A medical examiner determined she died from blunt force trauma to her heard.
"The young lady ... was obviously the victim of some type of act of violence," Detective Sergeant Shawn Bayles said of his observations of the scene. "She had on her right side of her eye and side of her head a large area of discolored black and blue (and the area was) swollen.
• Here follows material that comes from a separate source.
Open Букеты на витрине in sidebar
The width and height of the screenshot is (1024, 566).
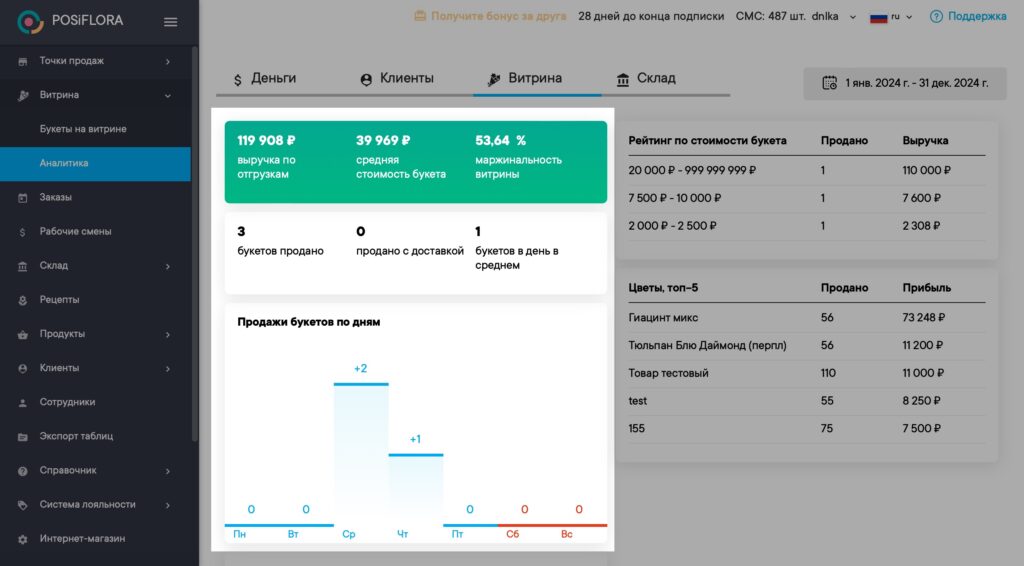coord(83,129)
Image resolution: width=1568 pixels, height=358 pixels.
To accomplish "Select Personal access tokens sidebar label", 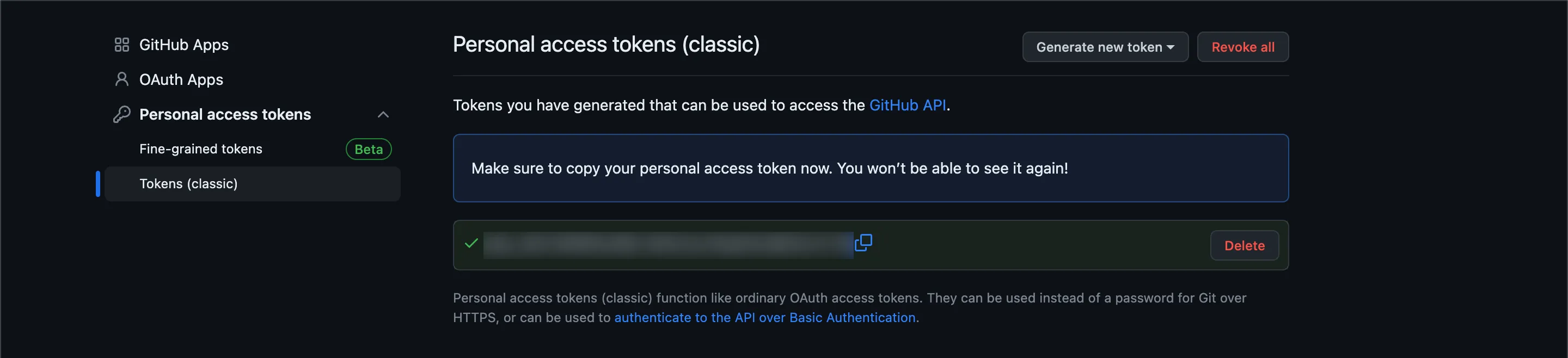I will (x=225, y=114).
On her neck and chin, there were abrasions."
Police say Huguely, 24, of Chevy Chase, Maryland, broke down Love's bedroom door, battered her against a wall and left her bleeding.
A large hole in Love's bedroom door also caught the detective's attention.
Anna Lehmann, who lived below Love's apartment, testified she heard a loud crash, which seemed to have come from Love's apartment, before emergency rescuers arrived.
However, Huguely's defense attorneys argue Love's death was the result of a "tragic accident," not murder.
His attorneys probed witnesses about the details of what transpired after Love was found face down, motionless in her bed.
Responding Charlottesville Officer K.W. Blackwell said Thursday that Love's body was about "room temperature" after a friend had removed her from her bed and placed her on the floor, to attempt CPR. However, Quagliana questioned whether his description of her body as "room temperature" was in sync with a previous statement that her body temperature was "normal."
Love and Huguely had been seniors at the university and in a long, rocky relationship that grew tense before Love's death.
Huguely choked Love months before her death, according to the prosecution team, and she had hit him with her purse about a week before her death.
Days later, according to prosecutor Warner D. Chapman, Huguely emailed Love: "I should have killed you."
He said Love's injuries included damage to her brain stem at the back of the head and to her carotid artery, plus bruising to the right side of her head.
Huguely also faces charges of robbery, burglary, breaking and entering, grand larceny and murder in the commission of robbery. The trial is expected to last about two weeks.